Wish you were here! Conference celebrates the postcard
By: Alison Field
Last updated: Wednesday, 23 March 2011

A lament for a long-dead hamster, a tale of gondola-travelling geese and a humorous SOS from a plane-crash survivor at sea are among the weird and wonderful entries to a unique postcard competition at Sussex.
More than 100 writers, artists, publishers and academics will be attending 'Picture This: Postcards and letters beyond text' to consider letters and postcards as literature, art and cultural phenomena.
The two-day conference, organised by Sussex students Katie Reid and Bethan Stevens, will see leading researchers share their knowledge with research students in talks, seminars and workshops on archive collections, fiction and literary criticism and art.
The postcard competition, run in collaboration with publishers Myriad Editions, aimed to find the best pieces of creative writing produced on the back of a postcard.
The varied entries feature poems, short stories, original artwork and photos and humorous collages.
The best of them will be displayed at an exhibition in the Creativity Zone, which will be open to students, staff and the public from 11am to 5pm on Friday 25 March.
The entries were judged, by correspondence, by the novelist Nicola Barker, whose latest novel Burley Cross Postbox Theft is a comic tale told in letter form. The winners will be announced on the day of the exhibition.
Conference participants will be able to join a research-skills seminar at Brighton Museum, creative-practice workshops for writers, talks and seminars.
Speakers include Ann Dumas (Curator of 'The Real Van Gogh' for the Royal Academy), Professor of English and author Nicholas Royle and Professor of English and artist Marcus Wood.
Katie Reid and Bethan Stevens organised the event through correspondence, as Katie is researching at Sussex and Bethan is lecturing at Nottingham Trent.

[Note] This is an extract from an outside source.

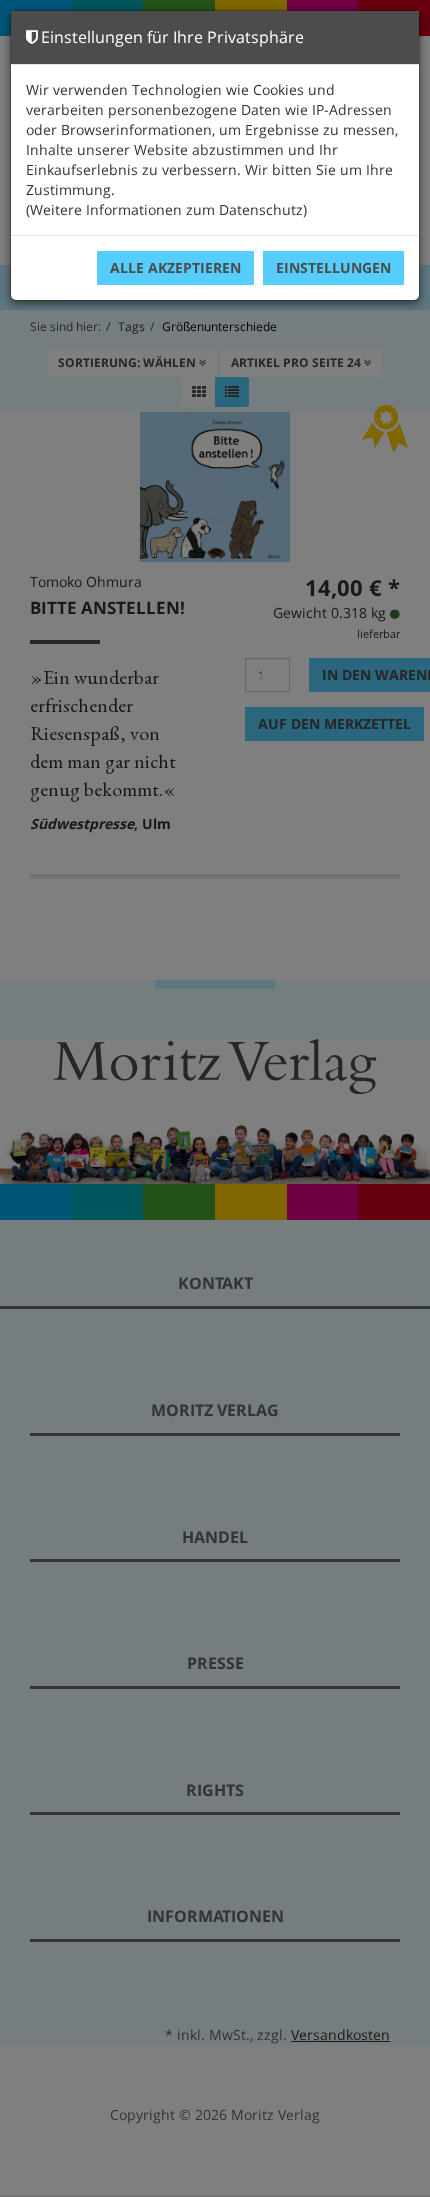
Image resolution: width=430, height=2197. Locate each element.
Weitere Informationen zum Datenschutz (166, 209)
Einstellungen (333, 267)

They say: "The art of letter-writing seems to be in danger of changing to the point of dying out - even sending a postcard is less popular than it used to be.
"We hope that this conference will celebrate the true art of letters and postcards as repositories of wit and reflection, revelation and original thought and that, alongside the competition, we can re-make and talk about them in new and contemporary ways.
"Judging by the enthusiasm of our competition entrants, the postcards competition and exhibition might become a regular event."
The conference was organised with help from the School of English, the Doctoral School and the 'Beyond Text programme' of the Arts and Humanities Research Council (AHRC).